Но Медоуз продолжал кипятиться.

– Немцам надо ввести обязательный призыв молодежи в армию, – заявил он, не сводя взгляда с «фольксвагена». – Это бы их живо приструнило.

– Они его и ввели. Уже лет двадцать назад, если не больше.

Почувствовав, что Медоуз готов спустить пар, Корк переключился на тему, которая могла помочь ускорить процесс:

– Кстати, как прошла вчера вечеринка в честь дня рождения Миры? Наверняка прекрасно. Держу пари, она отлично провела время.
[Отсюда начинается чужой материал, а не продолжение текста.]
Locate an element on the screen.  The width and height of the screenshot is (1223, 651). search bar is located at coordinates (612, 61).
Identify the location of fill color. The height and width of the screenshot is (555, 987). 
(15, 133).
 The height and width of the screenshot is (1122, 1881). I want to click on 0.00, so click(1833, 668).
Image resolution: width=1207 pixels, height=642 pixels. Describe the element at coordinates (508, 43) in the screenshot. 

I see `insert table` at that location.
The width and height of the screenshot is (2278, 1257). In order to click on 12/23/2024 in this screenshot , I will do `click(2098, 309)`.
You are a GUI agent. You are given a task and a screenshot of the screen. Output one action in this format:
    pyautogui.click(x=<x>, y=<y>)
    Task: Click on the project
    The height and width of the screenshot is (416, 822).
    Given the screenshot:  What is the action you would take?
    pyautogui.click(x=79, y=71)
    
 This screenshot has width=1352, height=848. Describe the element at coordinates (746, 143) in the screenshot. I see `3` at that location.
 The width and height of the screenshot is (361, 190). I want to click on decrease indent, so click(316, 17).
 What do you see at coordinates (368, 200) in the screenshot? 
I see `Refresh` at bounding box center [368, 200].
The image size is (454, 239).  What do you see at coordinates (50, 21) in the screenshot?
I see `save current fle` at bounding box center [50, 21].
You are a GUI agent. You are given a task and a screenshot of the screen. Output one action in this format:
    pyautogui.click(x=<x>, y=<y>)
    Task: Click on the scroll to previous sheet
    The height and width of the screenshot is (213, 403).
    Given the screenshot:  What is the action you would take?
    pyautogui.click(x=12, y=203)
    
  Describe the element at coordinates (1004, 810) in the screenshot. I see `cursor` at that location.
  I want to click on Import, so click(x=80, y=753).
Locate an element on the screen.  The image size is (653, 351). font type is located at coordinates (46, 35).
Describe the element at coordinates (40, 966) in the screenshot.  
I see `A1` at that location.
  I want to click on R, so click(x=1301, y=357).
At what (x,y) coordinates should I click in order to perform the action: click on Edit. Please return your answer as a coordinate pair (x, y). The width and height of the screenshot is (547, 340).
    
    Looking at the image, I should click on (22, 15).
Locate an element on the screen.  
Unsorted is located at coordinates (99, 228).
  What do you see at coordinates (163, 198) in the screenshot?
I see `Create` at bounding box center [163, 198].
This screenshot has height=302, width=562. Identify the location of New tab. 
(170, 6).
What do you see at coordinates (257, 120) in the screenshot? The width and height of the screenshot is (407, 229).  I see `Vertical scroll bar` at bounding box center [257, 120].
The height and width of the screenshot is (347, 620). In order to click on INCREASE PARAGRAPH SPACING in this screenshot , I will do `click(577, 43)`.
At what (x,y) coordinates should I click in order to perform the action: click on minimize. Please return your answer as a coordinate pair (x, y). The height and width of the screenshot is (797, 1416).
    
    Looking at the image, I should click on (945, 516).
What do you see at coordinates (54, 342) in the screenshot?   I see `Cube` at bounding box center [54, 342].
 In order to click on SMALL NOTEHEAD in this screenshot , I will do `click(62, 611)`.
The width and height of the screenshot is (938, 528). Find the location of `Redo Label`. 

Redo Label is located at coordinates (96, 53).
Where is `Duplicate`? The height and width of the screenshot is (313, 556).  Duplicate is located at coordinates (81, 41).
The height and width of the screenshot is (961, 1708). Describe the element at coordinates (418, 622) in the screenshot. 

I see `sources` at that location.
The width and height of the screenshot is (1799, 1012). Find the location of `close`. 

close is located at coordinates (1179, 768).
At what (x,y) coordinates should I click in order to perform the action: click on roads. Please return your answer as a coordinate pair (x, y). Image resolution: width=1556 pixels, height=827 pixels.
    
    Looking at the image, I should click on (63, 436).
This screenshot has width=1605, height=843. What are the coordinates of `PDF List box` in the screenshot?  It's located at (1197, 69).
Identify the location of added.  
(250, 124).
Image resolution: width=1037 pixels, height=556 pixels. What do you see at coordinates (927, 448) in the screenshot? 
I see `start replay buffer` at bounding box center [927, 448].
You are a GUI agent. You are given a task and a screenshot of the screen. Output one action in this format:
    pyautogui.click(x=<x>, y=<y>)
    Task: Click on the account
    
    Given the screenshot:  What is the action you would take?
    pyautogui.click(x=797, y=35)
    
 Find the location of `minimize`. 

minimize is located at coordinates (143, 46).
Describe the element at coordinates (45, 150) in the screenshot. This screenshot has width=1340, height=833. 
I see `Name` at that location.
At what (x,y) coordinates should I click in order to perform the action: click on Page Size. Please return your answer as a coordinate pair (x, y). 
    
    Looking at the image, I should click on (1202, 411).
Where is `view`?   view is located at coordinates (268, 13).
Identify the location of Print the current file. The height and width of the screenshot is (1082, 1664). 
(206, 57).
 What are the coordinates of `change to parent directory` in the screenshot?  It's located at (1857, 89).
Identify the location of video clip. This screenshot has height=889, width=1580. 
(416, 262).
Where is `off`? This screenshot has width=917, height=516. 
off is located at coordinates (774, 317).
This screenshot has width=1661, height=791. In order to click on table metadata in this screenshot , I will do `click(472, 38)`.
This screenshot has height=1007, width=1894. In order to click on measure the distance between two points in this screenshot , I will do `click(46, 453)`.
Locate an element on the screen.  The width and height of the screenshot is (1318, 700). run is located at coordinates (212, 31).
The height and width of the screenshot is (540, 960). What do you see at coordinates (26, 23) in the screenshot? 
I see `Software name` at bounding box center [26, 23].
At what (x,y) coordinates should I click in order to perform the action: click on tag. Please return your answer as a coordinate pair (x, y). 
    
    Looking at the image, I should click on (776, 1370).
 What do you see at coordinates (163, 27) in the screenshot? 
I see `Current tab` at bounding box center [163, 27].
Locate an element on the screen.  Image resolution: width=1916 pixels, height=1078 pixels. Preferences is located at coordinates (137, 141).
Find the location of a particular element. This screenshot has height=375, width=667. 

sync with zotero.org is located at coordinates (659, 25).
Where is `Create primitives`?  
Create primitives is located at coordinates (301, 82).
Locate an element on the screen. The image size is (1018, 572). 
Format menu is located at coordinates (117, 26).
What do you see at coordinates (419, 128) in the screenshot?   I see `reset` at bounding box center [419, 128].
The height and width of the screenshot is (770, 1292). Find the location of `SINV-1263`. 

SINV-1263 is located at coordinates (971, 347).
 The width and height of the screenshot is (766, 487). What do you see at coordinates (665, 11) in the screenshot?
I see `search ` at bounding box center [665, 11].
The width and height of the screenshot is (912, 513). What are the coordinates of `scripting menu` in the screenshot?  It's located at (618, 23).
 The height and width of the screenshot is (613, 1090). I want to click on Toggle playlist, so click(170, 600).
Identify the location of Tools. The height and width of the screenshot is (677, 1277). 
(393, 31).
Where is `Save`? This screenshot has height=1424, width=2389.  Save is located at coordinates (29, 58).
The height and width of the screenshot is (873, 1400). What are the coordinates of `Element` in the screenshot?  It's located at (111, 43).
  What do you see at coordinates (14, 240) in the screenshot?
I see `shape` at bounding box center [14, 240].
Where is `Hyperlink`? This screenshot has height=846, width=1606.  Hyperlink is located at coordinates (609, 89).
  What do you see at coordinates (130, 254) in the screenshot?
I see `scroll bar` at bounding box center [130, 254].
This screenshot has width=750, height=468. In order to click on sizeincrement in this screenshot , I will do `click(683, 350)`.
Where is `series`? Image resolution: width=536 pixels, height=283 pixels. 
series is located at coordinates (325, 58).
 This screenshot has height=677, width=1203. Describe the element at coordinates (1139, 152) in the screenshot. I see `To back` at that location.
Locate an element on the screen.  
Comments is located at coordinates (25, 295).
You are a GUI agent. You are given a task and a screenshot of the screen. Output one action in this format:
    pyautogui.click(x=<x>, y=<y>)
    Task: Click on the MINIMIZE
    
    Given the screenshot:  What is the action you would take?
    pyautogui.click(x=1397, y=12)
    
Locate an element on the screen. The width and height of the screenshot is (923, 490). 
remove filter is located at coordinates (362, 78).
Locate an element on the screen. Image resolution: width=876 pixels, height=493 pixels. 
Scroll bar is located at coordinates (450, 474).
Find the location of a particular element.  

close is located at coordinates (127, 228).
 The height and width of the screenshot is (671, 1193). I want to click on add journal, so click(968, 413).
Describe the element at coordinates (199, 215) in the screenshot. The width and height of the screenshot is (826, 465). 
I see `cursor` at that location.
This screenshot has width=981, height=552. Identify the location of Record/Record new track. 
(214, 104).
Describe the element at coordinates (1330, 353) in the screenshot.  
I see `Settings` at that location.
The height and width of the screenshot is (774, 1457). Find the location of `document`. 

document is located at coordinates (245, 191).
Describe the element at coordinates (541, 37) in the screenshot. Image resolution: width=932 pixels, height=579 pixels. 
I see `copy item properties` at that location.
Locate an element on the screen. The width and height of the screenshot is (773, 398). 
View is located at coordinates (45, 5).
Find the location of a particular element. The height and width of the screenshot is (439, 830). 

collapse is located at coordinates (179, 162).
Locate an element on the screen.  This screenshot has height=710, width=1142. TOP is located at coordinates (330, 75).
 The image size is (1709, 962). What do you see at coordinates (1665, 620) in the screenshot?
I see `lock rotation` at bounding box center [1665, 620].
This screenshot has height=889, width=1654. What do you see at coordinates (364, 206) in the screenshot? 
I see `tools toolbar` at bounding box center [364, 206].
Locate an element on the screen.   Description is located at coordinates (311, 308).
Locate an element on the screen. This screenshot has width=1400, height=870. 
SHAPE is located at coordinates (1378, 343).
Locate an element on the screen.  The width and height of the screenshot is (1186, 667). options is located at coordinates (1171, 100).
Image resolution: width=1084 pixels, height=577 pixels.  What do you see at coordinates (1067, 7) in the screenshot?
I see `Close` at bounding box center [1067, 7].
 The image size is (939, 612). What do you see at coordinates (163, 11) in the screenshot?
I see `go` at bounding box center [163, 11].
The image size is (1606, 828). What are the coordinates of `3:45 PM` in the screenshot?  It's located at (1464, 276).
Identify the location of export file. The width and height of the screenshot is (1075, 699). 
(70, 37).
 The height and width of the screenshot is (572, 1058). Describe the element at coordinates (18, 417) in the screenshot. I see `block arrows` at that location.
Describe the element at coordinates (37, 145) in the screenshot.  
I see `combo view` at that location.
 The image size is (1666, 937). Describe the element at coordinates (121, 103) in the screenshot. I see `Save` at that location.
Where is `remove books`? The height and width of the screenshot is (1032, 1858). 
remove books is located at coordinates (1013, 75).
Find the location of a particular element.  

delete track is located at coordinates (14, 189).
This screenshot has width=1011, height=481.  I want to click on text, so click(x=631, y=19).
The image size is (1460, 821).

Однако по странной причине его вопрос лишь заставил Медоуза погрузиться в еще большее уныние, и Корк понял, что умнее всего будет помолчать. Он испробовал все, но впустую. Медоуз был вполне приличным, в меру религиозным типом, каких больше уже не производили на свет, и общение с ним обычно не составляло ни для кого особого труда, но даже у дружеской, почти сыновьей привязанности к нему Корка имелся свой предел. Он уже упомянул о новом «ровере», который Медоуз приобрел перед уходом в отставку, – без обложения налогом на продажу и со скидкой десять процентов. До посинения расхваливал красоту машины, ее комфорт, многочисленные дополнительные опции, но в ответ

получил лишь кривую ухмылку. Он заводил речь о клубе иностранных автолюбителей в Германии, зная, каким активным его членом был Медоуз. Прошелся по детскому спортивному празднику для выходцев из стран Британского содружества наций, который они собирались устроить сегодня после обеда в обширном саду позади здания посольства. А теперь заговорил о торжественном приеме накануне вечером – они с женой предпочли не принимать в нем участия, поскольку Джанет в любой момент могла родить. Словом, Корк исчерпал повестку, и хотя бы на что-то Медоуз мог бы откликнуться. Это все отпуск, решил Корк. Ему скоро в долгий отпуск где-нибудь под ярким солнцем. Вдали от Карфельда, от переговоров в Брюсселе и даже от дочери Миры. Вот почему Артур Медоуз чувствовал себя не в своей тарелке.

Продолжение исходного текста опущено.